Validation of a statistical-dynamic framework for predicting energy consumption: A study on vehicle energy conservation equation

Abstract

Predictive models for vehicle energy consumption are crucial for sustainable development in urban road traffic systems. This paper comprehensively reviews classic predictive models and develops a novel statistical-dynamical energy consumption prediction framework called Vehicle Energy Conservation Equation (VECE). VECE is constructed based on the principles of vehicle energy flow and regression analysis, employing a continuous and concise mathematical formulation.
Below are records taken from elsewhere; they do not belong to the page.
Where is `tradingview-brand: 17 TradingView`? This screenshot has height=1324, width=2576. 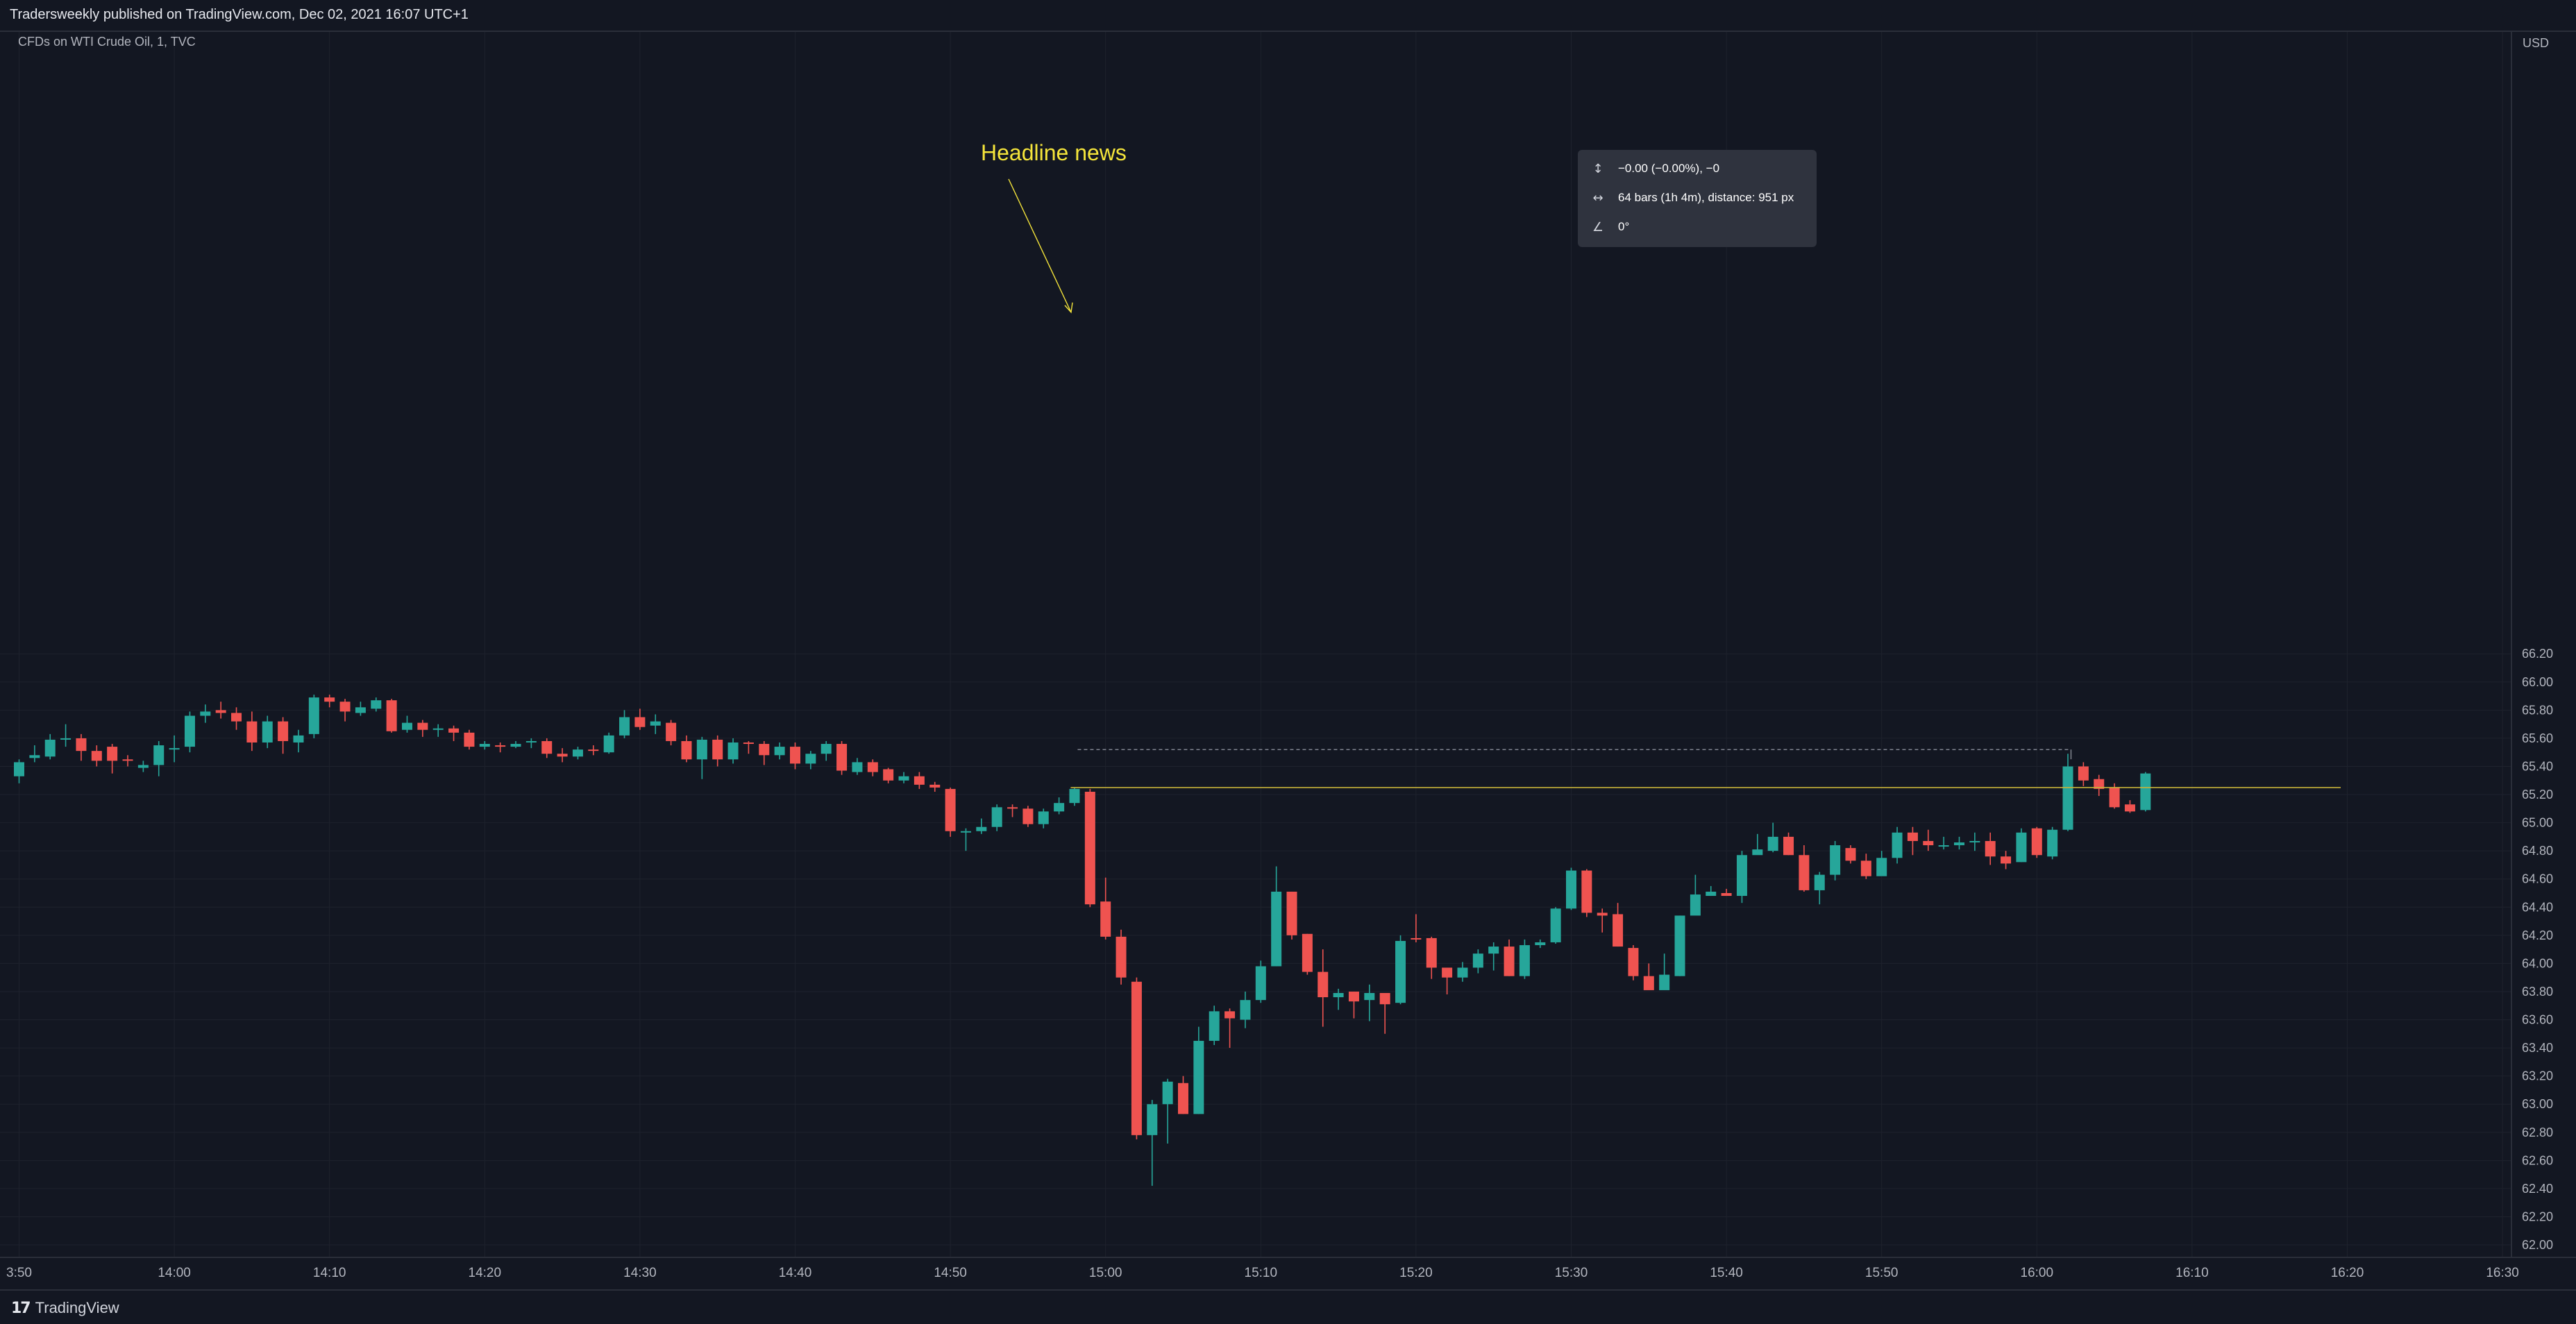
tradingview-brand: 17 TradingView is located at coordinates (65, 1308).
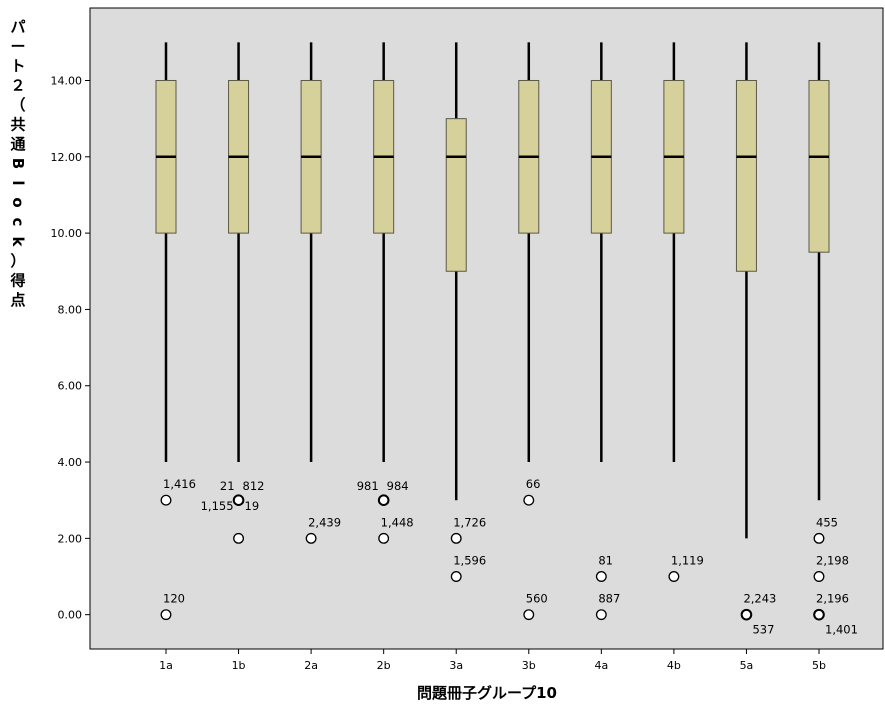 The image size is (885, 709). I want to click on y-title-char: 通, so click(18, 144).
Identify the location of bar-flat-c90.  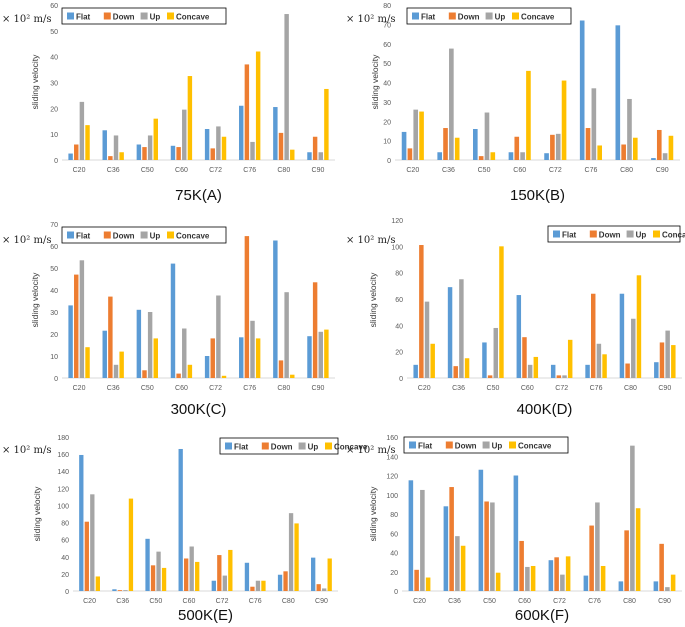
(656, 370).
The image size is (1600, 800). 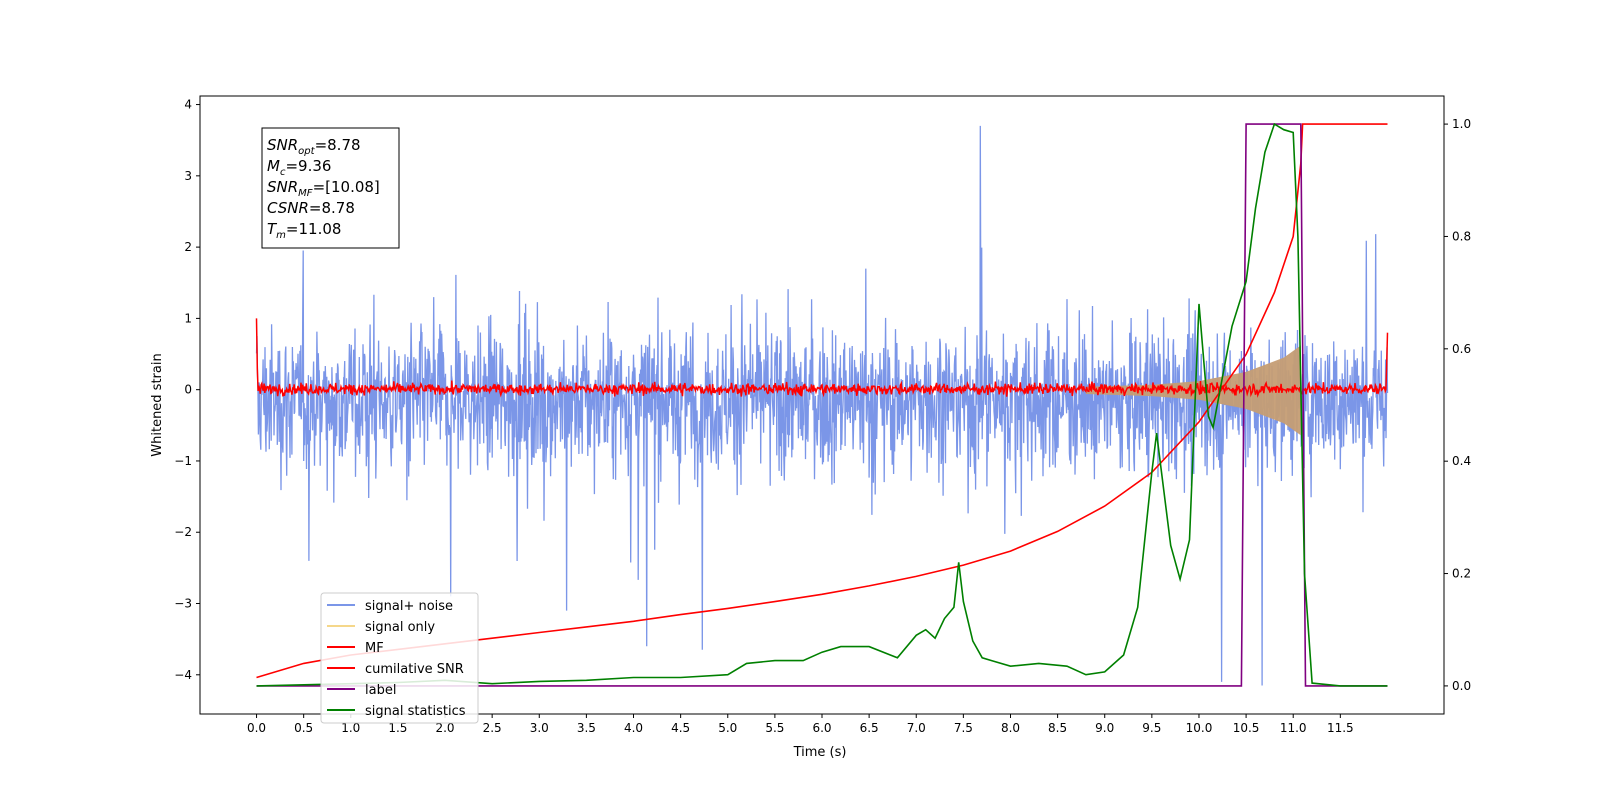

Its coefficients possess clear physical interpretations, allowing for application in various vehicle categories. To validate VECE, this study collected energy consumption data from 28 vehicles, including 9 diesel vehicles, 16 gasoline vehicles, 1 ethanol gasoline vehicle, and 2 battery electric vehicles. A rigorous data processing procedure was designed. Data analysis revealed that the VECE coefficients are correlated with vehicle type, speed, and acceleration. VECE's predictive performance is minimally impacted by the number of vehicle categories, effectively modeling energy consumption for vehicles of the same fuel type or size category. Comparative analysis with E-EcoGest, VT-Micro, PERE, and CMEM demonstrates the moderate accuracy of VECE in predicting instantaneous vehicle energy consumption while excelling in predicting cumulative energy consumption. The minimum relative percentage error for the cumulative predicted values is 4.2%. Overall, VECE demonstrates outstanding performance in computational simplicity, coefficient interpretability, adaptability, and extensibility, making it a crucial tool for achieving energy-efficient road transport systems.